More than a third of young American families with children were living in poverty last year, according to an analysis of U.S. Census data that offers the latest indicator of spreading poverty in America.

In all, 37 percent of the country's young families -- defined as under the age of 30 -- slipped below the poverty line in 2010, eclipsing the previous high of 36 percent set in 1993, according to the Center for Labor Market Studies at Northeastern University. That is drastically lower than the poverty rate of 5.7 percent for elderly couples, a discrepancy that reflects the immense obstacles young people face in an economy short on opportunity.

Young families with children are now six times as likely to be poor as elderly families, Andrew Sum, an economics professor at Northeastern and the director of the center, told The New York Times. This is a major generational change. From a public policy standpoint, we should be very deeply troubled by this.

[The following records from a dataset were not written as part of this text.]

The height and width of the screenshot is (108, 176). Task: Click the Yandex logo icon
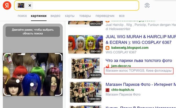coord(7,5)
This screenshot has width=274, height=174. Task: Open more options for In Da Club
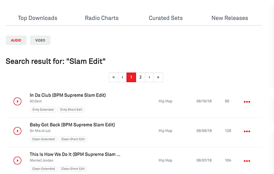(247, 102)
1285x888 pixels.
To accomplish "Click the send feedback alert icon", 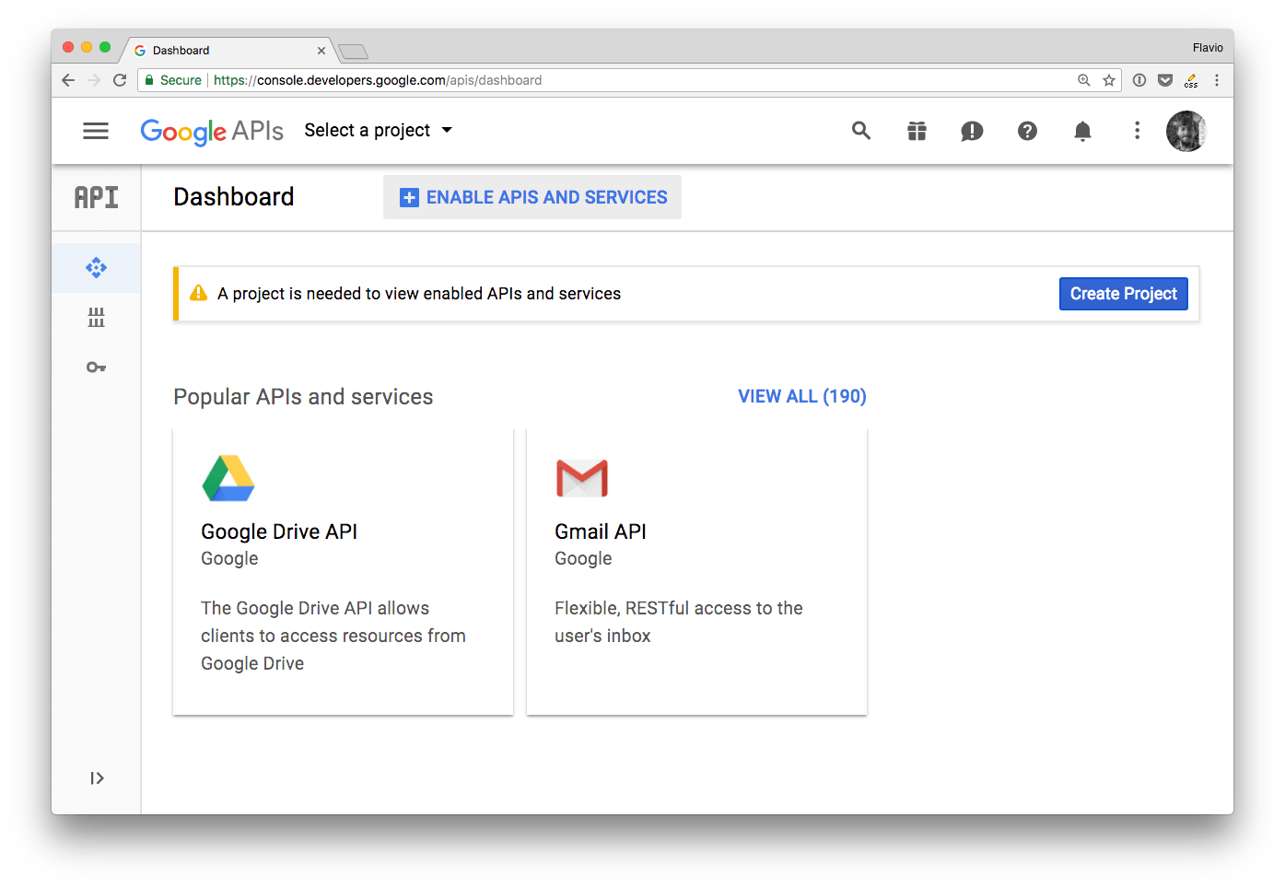I will point(972,131).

Low-Skilled More Likely to Be in Poverty

The rising level of poverty has its roots in a broader economic shift that precedes the current recession, as the decline of low-skilled jobs has placed a premium on education. The gap between people with and without a college degree has widened considerably over the past few decades, Harvard Graduate School of Education's Richard Murnane told the Times.

Dropping out of high school in 1970 was much less costly than dropping out of high school now, Richard Murnane said. That's purely a function of changes in the economy.

Census data also showed that young Americans bore a disproportionate burden of poverty, as children last year comprised 35 percent of people who were poor last year but only 24 percent of the population.

The grim report follows an analysis finding that the poverty rate had climbed to a 20-year high of 15.1 percent as wages for middle class families stagnated.